If you’ve ever posted a question into a forum, particularly about XML, and found that when it was published the main part of your question where you showed the XML had disappeared then this short article will be interesting for you! I see this all the time in ProZ.com, or when people ask me questions in the comments of this blog, and I can imagine the frustration they must be feeling as they post it again once or twice… all to no avail!
The reason for this is because many forums, and blogs, require that you handle reserved characters in HTML as HTML entities. Of course everyone knows this, and the forums and blogs in question always make it really obvious and provide guidance on how to overcome it… not!
So what we see is this sort of thing:
I have posted the problem elements here:
The Intricacies of Using HTML Entities
Reserved characters in HTML must be replaced with character entities.
Please explain how I extract the content of the attributes for
translation.
Or sometimes this:
I have posted the problem element here:
[heading author="Cameron László" ]The Intricacies of Using HTML Entities
[/heading]
[body subject="Blog Posts" ]Reserved characters in HTML must be replaced
with character entities.[/body]
Please explain how I extract the content of the attribute for translation.
PS: I used these square brackets [ ] because this stupid forum won't take
the proper less than or greater symbols in my file!
The second one gets the point across of course, but if you’ve had this problem I bet you’d like to know how to get around it wouldn’t you? It is very frustrating when the code you really wanted to show was this, especially if there’s a lot of it:
<heading author="Cameron László" >The Intricacies of Using HTML Entities
</heading>
<body subject="Blog Posts" >Reserved characters in HTML must be replaced
with character entities.</body>
The problem is that the less than and the greater than symbols are what are known as “reserved characters” in HTML and in XML. So if you want to use them in a facility that converts the text you write into HTML or XML without having a clever check, and doing the conversion for you, then you have to use character entities instead. In this case you only need two, one for the less than symbol and one for the greater than symbol. So you would replace the characters as follows:
< should be written as <
> should be written as >
The easiest way to do this is to write the code first, and then search and replace in your editor.
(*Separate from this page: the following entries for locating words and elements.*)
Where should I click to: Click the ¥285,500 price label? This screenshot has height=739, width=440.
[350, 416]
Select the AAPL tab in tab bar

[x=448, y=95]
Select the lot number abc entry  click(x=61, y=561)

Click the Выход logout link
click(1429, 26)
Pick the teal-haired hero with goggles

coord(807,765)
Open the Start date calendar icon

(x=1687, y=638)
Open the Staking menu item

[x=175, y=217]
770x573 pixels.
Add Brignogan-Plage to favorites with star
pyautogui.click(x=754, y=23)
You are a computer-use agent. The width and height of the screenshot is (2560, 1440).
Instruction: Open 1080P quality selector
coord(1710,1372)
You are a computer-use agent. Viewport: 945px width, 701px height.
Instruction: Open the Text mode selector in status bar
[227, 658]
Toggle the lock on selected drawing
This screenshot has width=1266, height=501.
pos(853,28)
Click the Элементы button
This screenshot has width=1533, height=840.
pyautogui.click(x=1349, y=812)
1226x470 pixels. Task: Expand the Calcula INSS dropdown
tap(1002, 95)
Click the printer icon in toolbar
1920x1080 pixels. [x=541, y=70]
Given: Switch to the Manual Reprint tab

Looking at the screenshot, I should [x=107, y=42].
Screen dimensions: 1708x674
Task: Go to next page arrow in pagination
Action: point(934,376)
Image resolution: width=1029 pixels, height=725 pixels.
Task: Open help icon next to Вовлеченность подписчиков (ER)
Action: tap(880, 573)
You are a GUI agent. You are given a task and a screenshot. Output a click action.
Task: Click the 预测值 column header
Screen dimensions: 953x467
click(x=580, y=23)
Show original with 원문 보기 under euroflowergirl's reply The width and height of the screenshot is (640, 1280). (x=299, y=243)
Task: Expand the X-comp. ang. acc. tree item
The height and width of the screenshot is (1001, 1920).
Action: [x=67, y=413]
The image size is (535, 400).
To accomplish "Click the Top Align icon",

So it should be posted into the offending forum, or comments window, like this:
<heading author="Cameron László" >The Intricacies of Using HTML
Entities</heading>
<body subject="Blog Posts" >Reserved characters in HTML must be
replaced with character entities.</body>
Looks messy, but it will do the trick. One thing to watch out for though is that some forums offer a preview feature… in fact ProZ.com is a case in point. If you use the preview it will display your text exactly as you want, and now you’ll be feeling really pleased with yourself and even beginning to enjoy the fact you can do something that others may not be able to. So you post it and refresh the page to admire your handywork…
…oh bloody hell! The damm post is still looking as bad as before! This is because the preview feature not only previews it perfectly but it also replaces all your hard work with the converted entities so when you post you get what you had before you learned this little trick. So my tip is, before you use the preview copy the entire text into your clipboard, or into a text file. Then after checking the preview looks good you can paste it back in before pressing the submit button!
Reserved Characters
These characters are not the only characters that are reserved, so now that you know why they are needed I recommend you bookmark these pages as they provide a simple, and useful guide, to what HTML Entities are all about and what other characters need to be reserved as well!
w3schools.com – HTML Entities
freeformatter.com – extensive list of html entities
wikipedia.org – List of XML and HTML character entity references
These may not be the most complete and technical for the real experts, but to help resolve the purpose of this article I think they do the job!
Ha ha! Been there, done that! 🙂
Nice one, Paul. I’m sure that for many this information will solve this mystery.
Personally, I would also recommend users of technical forums that tend to require posting of code snippets to urge the forum owners to upgrade the parser to better support HTML or at least have it support BB Code or the (X)HTML Code tag for enclosing code blocks.
This post shouldn’t be needed this day and age (but sadly it is, from a practical standpoint).
Yes, I remember Jerzy Czopik explained this to me several years ago, and I put it onto a Post It sticker on my monitor, saving many headaches.
Another good trick: if you come across a post in ProZ where a big chunk is missing (as in your 1st example), just click the “quote” button in the same post and you’ll see the missing symbols and text.
Good tip on the quote but Emma. I do this sometimes so I can correct the quoted question at least.